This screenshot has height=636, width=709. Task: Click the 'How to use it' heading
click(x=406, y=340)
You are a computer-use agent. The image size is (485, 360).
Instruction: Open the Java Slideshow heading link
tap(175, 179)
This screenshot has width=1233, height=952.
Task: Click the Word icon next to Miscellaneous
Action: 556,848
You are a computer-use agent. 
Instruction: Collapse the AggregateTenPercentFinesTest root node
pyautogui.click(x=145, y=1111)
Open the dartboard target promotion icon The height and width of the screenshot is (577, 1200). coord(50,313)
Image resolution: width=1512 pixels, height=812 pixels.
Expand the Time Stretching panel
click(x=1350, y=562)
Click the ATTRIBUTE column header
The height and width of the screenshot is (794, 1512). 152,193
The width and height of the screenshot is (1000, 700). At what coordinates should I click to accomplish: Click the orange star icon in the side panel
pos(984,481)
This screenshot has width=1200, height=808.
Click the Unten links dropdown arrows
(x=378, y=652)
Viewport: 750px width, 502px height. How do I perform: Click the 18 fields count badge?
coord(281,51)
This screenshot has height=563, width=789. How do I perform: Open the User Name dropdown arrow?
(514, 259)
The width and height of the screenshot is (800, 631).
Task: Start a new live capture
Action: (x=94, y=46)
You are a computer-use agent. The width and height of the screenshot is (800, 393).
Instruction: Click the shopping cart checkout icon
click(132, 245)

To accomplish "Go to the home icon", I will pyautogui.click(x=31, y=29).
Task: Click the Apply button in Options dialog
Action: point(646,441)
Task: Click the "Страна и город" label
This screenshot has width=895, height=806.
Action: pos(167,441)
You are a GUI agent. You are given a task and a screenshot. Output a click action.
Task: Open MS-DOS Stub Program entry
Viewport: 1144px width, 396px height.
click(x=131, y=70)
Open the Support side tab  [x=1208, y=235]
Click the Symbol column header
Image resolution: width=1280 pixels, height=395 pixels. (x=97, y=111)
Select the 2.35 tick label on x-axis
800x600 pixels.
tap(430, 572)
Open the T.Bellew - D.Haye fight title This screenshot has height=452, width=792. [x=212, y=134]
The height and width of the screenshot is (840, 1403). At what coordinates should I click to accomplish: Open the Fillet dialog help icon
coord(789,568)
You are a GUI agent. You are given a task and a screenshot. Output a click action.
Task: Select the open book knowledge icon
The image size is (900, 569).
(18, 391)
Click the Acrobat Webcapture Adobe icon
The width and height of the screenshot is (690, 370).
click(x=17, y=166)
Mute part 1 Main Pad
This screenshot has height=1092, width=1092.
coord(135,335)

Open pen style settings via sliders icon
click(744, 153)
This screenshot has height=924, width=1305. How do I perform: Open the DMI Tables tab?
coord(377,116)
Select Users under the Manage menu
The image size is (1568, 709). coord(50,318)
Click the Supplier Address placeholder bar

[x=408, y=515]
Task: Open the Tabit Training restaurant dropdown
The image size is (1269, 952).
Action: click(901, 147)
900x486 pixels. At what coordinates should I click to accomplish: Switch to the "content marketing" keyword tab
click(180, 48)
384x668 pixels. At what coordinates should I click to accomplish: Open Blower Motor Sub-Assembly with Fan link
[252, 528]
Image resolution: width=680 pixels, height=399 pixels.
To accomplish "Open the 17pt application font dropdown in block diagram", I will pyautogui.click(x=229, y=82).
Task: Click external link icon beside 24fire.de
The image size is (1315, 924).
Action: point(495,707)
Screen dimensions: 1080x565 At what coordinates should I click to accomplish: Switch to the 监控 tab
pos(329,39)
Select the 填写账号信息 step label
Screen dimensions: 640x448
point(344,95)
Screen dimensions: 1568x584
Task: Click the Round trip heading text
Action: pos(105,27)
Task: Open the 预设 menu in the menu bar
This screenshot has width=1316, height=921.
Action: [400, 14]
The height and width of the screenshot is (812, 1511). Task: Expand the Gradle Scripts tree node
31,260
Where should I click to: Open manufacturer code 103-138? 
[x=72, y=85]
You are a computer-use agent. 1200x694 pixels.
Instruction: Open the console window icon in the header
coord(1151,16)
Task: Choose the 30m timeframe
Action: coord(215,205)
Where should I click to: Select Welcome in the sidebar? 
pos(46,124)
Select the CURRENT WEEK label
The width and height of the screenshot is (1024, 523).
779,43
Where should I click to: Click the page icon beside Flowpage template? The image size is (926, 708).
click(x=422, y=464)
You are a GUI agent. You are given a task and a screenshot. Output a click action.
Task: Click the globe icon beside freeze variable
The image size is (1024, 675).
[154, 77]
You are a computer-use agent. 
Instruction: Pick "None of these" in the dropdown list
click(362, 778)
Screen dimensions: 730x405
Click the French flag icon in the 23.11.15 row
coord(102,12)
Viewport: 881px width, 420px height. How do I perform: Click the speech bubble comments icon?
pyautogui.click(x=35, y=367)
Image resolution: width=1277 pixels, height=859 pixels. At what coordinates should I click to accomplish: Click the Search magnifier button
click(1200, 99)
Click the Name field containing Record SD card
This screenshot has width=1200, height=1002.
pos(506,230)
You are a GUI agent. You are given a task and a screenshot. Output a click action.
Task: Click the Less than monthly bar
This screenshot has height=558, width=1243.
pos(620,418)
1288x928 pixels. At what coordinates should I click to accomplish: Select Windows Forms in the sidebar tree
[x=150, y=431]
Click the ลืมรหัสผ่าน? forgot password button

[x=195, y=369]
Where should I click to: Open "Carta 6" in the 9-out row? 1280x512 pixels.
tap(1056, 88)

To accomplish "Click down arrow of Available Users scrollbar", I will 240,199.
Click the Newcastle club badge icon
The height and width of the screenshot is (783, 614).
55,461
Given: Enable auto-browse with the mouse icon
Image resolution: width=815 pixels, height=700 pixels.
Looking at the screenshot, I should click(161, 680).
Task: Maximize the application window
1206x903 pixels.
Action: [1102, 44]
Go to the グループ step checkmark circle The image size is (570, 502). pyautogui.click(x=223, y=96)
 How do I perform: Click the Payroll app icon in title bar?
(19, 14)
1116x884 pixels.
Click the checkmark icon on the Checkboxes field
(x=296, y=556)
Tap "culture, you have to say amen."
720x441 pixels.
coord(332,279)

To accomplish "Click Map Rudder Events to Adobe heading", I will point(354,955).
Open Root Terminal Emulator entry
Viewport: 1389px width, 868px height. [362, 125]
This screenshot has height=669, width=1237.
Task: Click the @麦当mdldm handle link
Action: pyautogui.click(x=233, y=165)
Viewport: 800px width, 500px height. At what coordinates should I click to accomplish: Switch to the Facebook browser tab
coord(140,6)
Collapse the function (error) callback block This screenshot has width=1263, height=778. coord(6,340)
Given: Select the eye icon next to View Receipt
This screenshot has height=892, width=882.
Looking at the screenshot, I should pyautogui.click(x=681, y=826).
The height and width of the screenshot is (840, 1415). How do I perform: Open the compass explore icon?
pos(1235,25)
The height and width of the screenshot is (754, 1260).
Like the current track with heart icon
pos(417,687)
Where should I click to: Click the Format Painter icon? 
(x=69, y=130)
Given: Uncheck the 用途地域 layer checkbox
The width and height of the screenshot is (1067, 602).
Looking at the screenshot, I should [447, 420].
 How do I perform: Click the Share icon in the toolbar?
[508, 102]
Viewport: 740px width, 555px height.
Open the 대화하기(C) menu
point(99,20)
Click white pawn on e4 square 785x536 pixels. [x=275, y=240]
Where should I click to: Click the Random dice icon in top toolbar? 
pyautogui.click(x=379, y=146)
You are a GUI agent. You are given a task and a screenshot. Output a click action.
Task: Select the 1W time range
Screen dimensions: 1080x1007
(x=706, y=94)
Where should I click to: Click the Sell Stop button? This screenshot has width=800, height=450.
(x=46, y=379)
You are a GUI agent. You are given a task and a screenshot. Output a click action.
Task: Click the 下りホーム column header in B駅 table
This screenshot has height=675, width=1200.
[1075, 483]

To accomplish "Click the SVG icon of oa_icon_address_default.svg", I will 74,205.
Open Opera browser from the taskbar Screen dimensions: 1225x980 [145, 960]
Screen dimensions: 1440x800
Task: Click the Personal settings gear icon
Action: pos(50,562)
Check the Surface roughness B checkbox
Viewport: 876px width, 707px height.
════════════════
What is expected.
The number of lines in this listing that hold "computer" is the only answer required.

Written reply.
5